■ **Your tasks**:
1/ In the article about the unheard Kurt Cobain recordings, switch "soundtrack" to "companion album" and write out the stretch from "Brett Morgen." through "and bedroom noodling.".
2/ According to the article about the unheard Kurt Cobain recordings, why are more selections from the tapes being released after the documentary's premiere?
3/ Continue the article about the unheard Kurt Cobain recordings from the point where it stops.

■ **Text segment**:
________________________

Unheard Kurt Cobain recordings to be released

Brett Morgen.

NEW YORK • Even after eight years of contemplating Kurt Cobain for an authorised documentary, writer and director Brett Morgen had trouble closing the vault.

Following the premiere this year of Kurt Cobain: Montage Of Heck, for which Morgen listened to more than 200 hours of tape from the tortured Nirvana singer's archives, he decided the movie was not the end of the story he hoped to tell.

More selections from that lot are being released as a somewhat unorthodox soundtrack. Montage Of Heck: The Home Recordings, coming out on Friday from Universal, consists of lo-fi song sketches, goofy skits and bedroom noodling.

Playful yodelling and experimental sound collages can be heard amid demos of Nirvana songs such as Sappy and Frances Farmer Will Have Her Revenge On Seattle.

At one point, Cobain stops playing to answer a call and take a message for his girlfriend at the time.

In addition to a 13-track CD version and a double LP on vinyl (out next month), a boxed set includes a 31-track deluxe edition, the film (on Blu-ray and DVD), a cassette of the soundtrack, a hardcover book, a puzzle (with collectible storage container), a poster, postcards and a bookmark.

In 2007, Courtney Love, Cobain's widow, had granted Morgen full access to the archives - most notably 108 untapped cassettes of home recordings that were initially vetted by Cobain's sister, Kim.

Some of that material made the film, including a spoken-word piece in which Cobain details his early suicidal thoughts and a cover of The Beatles' And I Love Her.

________________________

■ **Raw data**:
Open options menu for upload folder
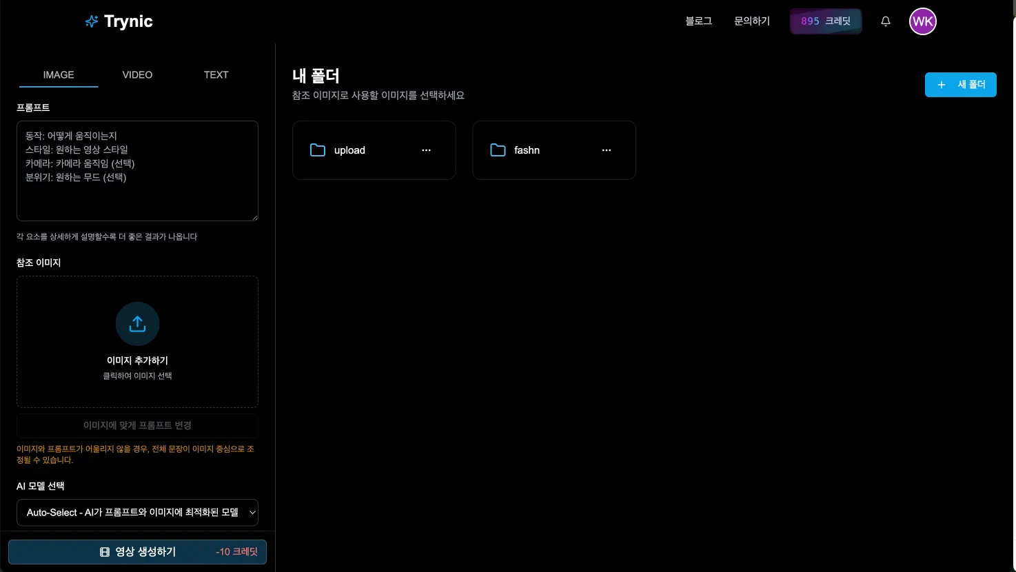 [x=426, y=150]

________________________

■ **Task-by-task outputs**:
1/
Brett Morgen.

NEW YORK • Even after eight years of contemplating Kurt Cobain for an authorised documentary, writer and director Brett Morgen had trouble closing the vault.

Following the premiere this year of Kurt Cobain: Montage Of Heck, for which Morgen listened to more than 200 hours of tape from the tortured Nirvana singer's archives, he decided the movie was not the end of the story he hoped to tell.

More selections from that lot are being released as a somewhat unorthodox companion album. Montage Of Heck: The Home Recordings, coming out on Friday from Universal, consists of lo-fi song sketches, goofy skits and bedroom noodling.

2/ After the film premiered, Brett Morgen decided that the movie was not the end of the story he hoped to tell. So more selections from the 200-plus hours of tape he had listened to are being released as a soundtrack.

3/
Manna from heaven for some completist superfans, the collection has been viewed less charitably by others, who question the holidayseason arrival of recordings that were never intended to see daylight.

"This home recordings album is going to do more to destroy Kurt Cobain's legacy than build it," one rock critic on Twitter wrote. "Imagine someone secretly taped you singing songs to your pets & then released it as a 2xCD."

But Morgen bristled at any suggestion of exploitation, framing the project instead as necessary historical archiving.

"I believe there is tremendous public interest in exploring how great art is created," he said. "We look at manuscripts, we explore how Leonardo da Vinci arrived at his final creations. I think Kurt is a profound and incredibly important artist."

He said it was ultimately Cobain's daughter, Frances Bean Cobain, who had final say.

Though the album is tied to his film's DVD release, Morgen has said he has no financial stake in the soundtrack. "It's my understanding that if the album is profitable, the beneficiary would be his family."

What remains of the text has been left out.